◆ **Problem to work on**: Copy every line from the records that holds the word "Podijeli".
- Opening Delimiter -
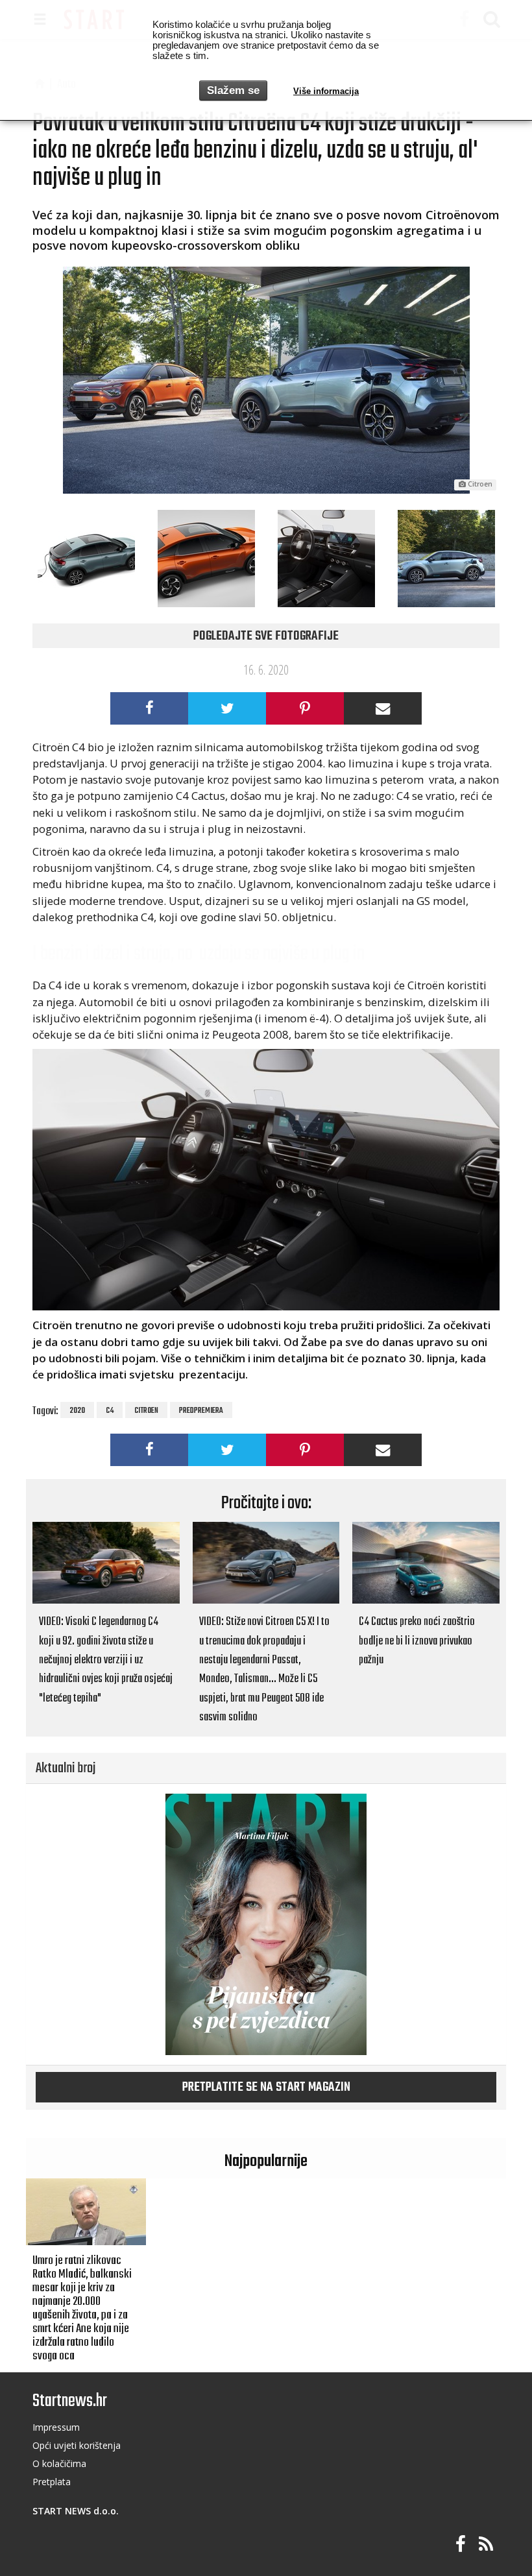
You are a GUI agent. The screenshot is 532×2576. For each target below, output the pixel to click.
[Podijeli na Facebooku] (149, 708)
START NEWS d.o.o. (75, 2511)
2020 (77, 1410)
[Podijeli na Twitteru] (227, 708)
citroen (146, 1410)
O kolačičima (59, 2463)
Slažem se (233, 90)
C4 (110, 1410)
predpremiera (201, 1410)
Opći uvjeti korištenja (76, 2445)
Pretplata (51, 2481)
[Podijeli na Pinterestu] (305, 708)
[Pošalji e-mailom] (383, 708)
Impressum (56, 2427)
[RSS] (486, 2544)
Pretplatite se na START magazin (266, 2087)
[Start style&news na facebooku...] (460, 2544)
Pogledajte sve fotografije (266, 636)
- Closing Delimiter -
◆ **Finished task**:
[Podijeli na Facebooku] (149, 708)
[Podijeli na Twitteru] (227, 708)
[Podijeli na Pinterestu] (305, 708)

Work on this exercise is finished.